> **Exercise inputs**:
╭──
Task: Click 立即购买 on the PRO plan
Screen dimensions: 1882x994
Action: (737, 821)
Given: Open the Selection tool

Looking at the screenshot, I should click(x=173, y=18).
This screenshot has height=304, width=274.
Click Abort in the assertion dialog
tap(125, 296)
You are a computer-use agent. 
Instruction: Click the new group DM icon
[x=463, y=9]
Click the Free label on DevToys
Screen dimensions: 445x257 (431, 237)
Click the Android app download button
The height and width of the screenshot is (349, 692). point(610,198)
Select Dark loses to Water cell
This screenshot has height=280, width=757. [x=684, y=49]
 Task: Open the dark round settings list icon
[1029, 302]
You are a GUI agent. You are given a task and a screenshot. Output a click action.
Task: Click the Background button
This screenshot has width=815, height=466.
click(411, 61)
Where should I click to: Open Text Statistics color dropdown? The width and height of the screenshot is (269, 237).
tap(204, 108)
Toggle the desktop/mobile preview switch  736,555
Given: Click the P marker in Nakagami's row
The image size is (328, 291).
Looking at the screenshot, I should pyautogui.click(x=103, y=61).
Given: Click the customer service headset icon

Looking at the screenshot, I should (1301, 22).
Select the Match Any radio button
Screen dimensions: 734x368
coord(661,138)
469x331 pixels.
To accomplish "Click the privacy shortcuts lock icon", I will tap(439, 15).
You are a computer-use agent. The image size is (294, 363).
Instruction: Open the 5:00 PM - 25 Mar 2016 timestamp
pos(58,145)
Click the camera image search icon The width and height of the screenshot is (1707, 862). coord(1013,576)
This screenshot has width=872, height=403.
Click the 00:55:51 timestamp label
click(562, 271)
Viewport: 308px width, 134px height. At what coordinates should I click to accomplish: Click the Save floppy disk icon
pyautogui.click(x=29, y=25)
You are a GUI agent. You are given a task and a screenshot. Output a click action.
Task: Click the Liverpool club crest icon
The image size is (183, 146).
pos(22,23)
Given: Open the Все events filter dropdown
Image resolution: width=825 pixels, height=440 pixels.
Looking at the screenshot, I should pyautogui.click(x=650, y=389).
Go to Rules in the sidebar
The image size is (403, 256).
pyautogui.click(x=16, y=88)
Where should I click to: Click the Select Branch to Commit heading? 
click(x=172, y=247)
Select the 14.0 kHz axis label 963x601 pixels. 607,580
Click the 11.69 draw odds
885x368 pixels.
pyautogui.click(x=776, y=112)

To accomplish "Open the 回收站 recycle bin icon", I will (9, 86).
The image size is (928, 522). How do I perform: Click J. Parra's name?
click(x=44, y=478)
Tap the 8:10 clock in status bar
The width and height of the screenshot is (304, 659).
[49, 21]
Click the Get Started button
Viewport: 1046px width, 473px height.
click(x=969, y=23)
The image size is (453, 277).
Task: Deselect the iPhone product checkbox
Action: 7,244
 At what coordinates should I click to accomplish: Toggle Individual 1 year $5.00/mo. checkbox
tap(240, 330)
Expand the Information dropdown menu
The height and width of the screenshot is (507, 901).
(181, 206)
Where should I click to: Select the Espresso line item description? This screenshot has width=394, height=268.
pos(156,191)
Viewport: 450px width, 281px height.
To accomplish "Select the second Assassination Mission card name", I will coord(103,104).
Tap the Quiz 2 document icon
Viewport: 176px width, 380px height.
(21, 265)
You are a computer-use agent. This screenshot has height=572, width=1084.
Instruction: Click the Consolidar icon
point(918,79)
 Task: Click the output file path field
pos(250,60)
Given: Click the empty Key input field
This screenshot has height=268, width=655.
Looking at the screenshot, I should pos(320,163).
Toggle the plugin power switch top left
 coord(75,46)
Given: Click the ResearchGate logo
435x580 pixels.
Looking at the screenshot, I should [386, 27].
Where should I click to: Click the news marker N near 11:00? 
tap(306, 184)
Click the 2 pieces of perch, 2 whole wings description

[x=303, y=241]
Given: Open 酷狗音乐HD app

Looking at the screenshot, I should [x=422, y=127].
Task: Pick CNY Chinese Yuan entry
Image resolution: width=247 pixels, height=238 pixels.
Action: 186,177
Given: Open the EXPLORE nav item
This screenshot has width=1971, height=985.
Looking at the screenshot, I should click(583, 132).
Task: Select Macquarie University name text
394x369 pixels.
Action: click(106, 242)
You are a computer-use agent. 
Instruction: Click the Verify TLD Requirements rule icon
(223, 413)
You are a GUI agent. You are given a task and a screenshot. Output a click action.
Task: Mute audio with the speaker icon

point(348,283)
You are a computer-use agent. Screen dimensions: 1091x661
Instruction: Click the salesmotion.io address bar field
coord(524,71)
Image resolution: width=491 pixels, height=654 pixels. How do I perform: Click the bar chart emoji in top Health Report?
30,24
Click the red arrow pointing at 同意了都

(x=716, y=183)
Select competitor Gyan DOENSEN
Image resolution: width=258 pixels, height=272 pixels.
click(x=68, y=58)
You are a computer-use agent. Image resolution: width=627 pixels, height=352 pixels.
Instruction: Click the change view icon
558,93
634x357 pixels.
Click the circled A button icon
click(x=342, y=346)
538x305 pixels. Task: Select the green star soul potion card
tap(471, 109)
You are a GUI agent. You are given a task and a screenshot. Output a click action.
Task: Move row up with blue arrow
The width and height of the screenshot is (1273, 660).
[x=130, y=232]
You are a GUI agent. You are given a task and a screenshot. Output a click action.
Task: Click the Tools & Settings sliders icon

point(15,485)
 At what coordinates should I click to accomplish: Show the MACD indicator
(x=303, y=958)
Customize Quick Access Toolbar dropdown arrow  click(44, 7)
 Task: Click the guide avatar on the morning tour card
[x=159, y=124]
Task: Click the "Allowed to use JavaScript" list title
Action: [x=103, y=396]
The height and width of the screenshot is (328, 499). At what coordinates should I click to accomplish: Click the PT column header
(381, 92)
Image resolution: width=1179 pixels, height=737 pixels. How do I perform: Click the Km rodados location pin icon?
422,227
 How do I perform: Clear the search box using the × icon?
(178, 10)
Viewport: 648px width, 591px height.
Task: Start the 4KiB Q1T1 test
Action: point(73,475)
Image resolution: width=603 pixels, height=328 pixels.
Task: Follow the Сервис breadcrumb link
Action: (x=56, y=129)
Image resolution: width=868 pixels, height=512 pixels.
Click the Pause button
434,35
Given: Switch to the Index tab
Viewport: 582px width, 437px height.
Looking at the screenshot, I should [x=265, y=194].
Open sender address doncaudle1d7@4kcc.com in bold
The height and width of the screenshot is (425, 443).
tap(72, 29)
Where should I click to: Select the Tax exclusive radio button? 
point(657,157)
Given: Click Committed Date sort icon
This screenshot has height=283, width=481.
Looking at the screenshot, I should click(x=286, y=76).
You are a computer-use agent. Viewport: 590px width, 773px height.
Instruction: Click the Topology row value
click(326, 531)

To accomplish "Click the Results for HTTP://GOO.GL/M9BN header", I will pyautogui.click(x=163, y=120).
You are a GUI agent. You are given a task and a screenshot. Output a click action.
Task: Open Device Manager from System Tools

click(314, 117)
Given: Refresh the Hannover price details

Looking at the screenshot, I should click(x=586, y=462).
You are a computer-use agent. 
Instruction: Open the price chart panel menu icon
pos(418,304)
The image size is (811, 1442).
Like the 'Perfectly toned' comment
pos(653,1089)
╰──
All of the material above is to be retyped word for word.

> **Response box**:
Task: Click 立即购买 on the PRO plan
Screen dimensions: 1882x994
Action: (737, 821)
Given: Open the Selection tool

Looking at the screenshot, I should click(x=173, y=18).
This screenshot has height=304, width=274.
Click Abort in the assertion dialog
tap(125, 296)
You are a computer-use agent. 
Instruction: Click the new group DM icon
[x=463, y=9]
Click the Free label on DevToys
Screen dimensions: 445x257 (431, 237)
Click the Android app download button
The height and width of the screenshot is (349, 692). point(610,198)
Select Dark loses to Water cell
This screenshot has height=280, width=757. [x=684, y=49]
 Task: Open the dark round settings list icon
[1029, 302]
You are a GUI agent. You are given a task and a screenshot. Output a click action.
Task: Click the Background button
This screenshot has width=815, height=466.
click(411, 61)
Where should I click to: Open Text Statistics color dropdown? The width and height of the screenshot is (269, 237).
tap(204, 108)
Toggle the desktop/mobile preview switch  736,555
Given: Click the P marker in Nakagami's row
The image size is (328, 291).
Looking at the screenshot, I should pyautogui.click(x=103, y=61).
Given: Click the customer service headset icon

Looking at the screenshot, I should (1301, 22).
Select the Match Any radio button
Screen dimensions: 734x368
coord(661,138)
469x331 pixels.
To accomplish "Click the privacy shortcuts lock icon", I will tap(439, 15).
You are a computer-use agent. The image size is (294, 363).
Instruction: Open the 5:00 PM - 25 Mar 2016 timestamp
pos(58,145)
Click the camera image search icon The width and height of the screenshot is (1707, 862). coord(1013,576)
This screenshot has width=872, height=403.
Click the 00:55:51 timestamp label
click(562, 271)
Viewport: 308px width, 134px height. At what coordinates should I click to accomplish: Click the Save floppy disk icon
pyautogui.click(x=29, y=25)
You are a GUI agent. You are given a task and a screenshot. Output a click action.
Task: Click the Liverpool club crest icon
The image size is (183, 146).
pos(22,23)
Given: Open the Все events filter dropdown
Image resolution: width=825 pixels, height=440 pixels.
Looking at the screenshot, I should pyautogui.click(x=650, y=389).
Go to Rules in the sidebar
The image size is (403, 256).
pyautogui.click(x=16, y=88)
Where should I click to: Click the Select Branch to Commit heading? 
click(x=172, y=247)
Select the 14.0 kHz axis label 963x601 pixels. 607,580
Click the 11.69 draw odds
885x368 pixels.
pyautogui.click(x=776, y=112)

To accomplish "Open the 回收站 recycle bin icon", I will (9, 86).
The image size is (928, 522). How do I perform: Click J. Parra's name?
click(x=44, y=478)
Tap the 8:10 clock in status bar
The width and height of the screenshot is (304, 659).
[49, 21]
Click the Get Started button
Viewport: 1046px width, 473px height.
click(x=969, y=23)
The image size is (453, 277).
Task: Deselect the iPhone product checkbox
Action: 7,244
 At what coordinates should I click to accomplish: Toggle Individual 1 year $5.00/mo. checkbox
tap(240, 330)
Expand the Information dropdown menu
The height and width of the screenshot is (507, 901).
(181, 206)
Where should I click to: Select the Espresso line item description? This screenshot has width=394, height=268.
pos(156,191)
Viewport: 450px width, 281px height.
To accomplish "Select the second Assassination Mission card name", I will coord(103,104).
Tap the Quiz 2 document icon
Viewport: 176px width, 380px height.
(21, 265)
You are a computer-use agent. This screenshot has height=572, width=1084.
Instruction: Click the Consolidar icon
point(918,79)
 Task: Click the output file path field
pos(250,60)
Given: Click the empty Key input field
This screenshot has height=268, width=655.
Looking at the screenshot, I should pos(320,163).
Toggle the plugin power switch top left
 coord(75,46)
Given: Click the ResearchGate logo
435x580 pixels.
Looking at the screenshot, I should [386, 27].
Where should I click to: Click the news marker N near 11:00? 
tap(306, 184)
Click the 2 pieces of perch, 2 whole wings description

[x=303, y=241]
Given: Open 酷狗音乐HD app

Looking at the screenshot, I should [x=422, y=127].
Task: Pick CNY Chinese Yuan entry
Image resolution: width=247 pixels, height=238 pixels.
Action: 186,177
Given: Open the EXPLORE nav item
This screenshot has width=1971, height=985.
Looking at the screenshot, I should click(583, 132).
Task: Select Macquarie University name text
394x369 pixels.
Action: click(106, 242)
You are a computer-use agent. 
Instruction: Click the Verify TLD Requirements rule icon
(223, 413)
You are a GUI agent. You are given a task and a screenshot. Output a click action.
Task: Mute audio with the speaker icon

point(348,283)
You are a computer-use agent. Screen dimensions: 1091x661
Instruction: Click the salesmotion.io address bar field
coord(524,71)
Image resolution: width=491 pixels, height=654 pixels. How do I perform: Click the bar chart emoji in top Health Report?
30,24
Click the red arrow pointing at 同意了都

(x=716, y=183)
Select competitor Gyan DOENSEN
Image resolution: width=258 pixels, height=272 pixels.
click(x=68, y=58)
You are a computer-use agent. Image resolution: width=627 pixels, height=352 pixels.
Instruction: Click the change view icon
558,93
634x357 pixels.
Click the circled A button icon
click(x=342, y=346)
538x305 pixels. Task: Select the green star soul potion card
tap(471, 109)
You are a GUI agent. You are given a task and a screenshot. Output a click action.
Task: Move row up with blue arrow
The width and height of the screenshot is (1273, 660).
[x=130, y=232]
You are a GUI agent. You are given a task and a screenshot. Output a click action.
Task: Click the Tools & Settings sliders icon

point(15,485)
 At what coordinates should I click to accomplish: Show the MACD indicator
(x=303, y=958)
Customize Quick Access Toolbar dropdown arrow  click(44, 7)
 Task: Click the guide avatar on the morning tour card
[x=159, y=124]
Task: Click the "Allowed to use JavaScript" list title
Action: [x=103, y=396]
The height and width of the screenshot is (328, 499). At what coordinates should I click to accomplish: Click the PT column header
(381, 92)
Image resolution: width=1179 pixels, height=737 pixels. How do I perform: Click the Km rodados location pin icon?
422,227
 How do I perform: Clear the search box using the × icon?
(178, 10)
Viewport: 648px width, 591px height.
Task: Start the 4KiB Q1T1 test
Action: point(73,475)
Image resolution: width=603 pixels, height=328 pixels.
Task: Follow the Сервис breadcrumb link
Action: (x=56, y=129)
Image resolution: width=868 pixels, height=512 pixels.
Click the Pause button
434,35
Given: Switch to the Index tab
Viewport: 582px width, 437px height.
Looking at the screenshot, I should [x=265, y=194].
Open sender address doncaudle1d7@4kcc.com in bold
The height and width of the screenshot is (425, 443).
tap(72, 29)
Where should I click to: Select the Tax exclusive radio button? 
point(657,157)
Given: Click Committed Date sort icon
This screenshot has height=283, width=481.
Looking at the screenshot, I should click(x=286, y=76).
You are a computer-use agent. Viewport: 590px width, 773px height.
Instruction: Click the Topology row value
click(326, 531)

To accomplish "Click the Results for HTTP://GOO.GL/M9BN header", I will pyautogui.click(x=163, y=120).
You are a GUI agent. You are given a task and a screenshot. Output a click action.
Task: Open Device Manager from System Tools

click(314, 117)
Given: Refresh the Hannover price details

Looking at the screenshot, I should click(x=586, y=462).
You are a computer-use agent. 
Instruction: Open the price chart panel menu icon
pos(418,304)
The image size is (811, 1442).
Like the 'Perfectly toned' comment
pos(653,1089)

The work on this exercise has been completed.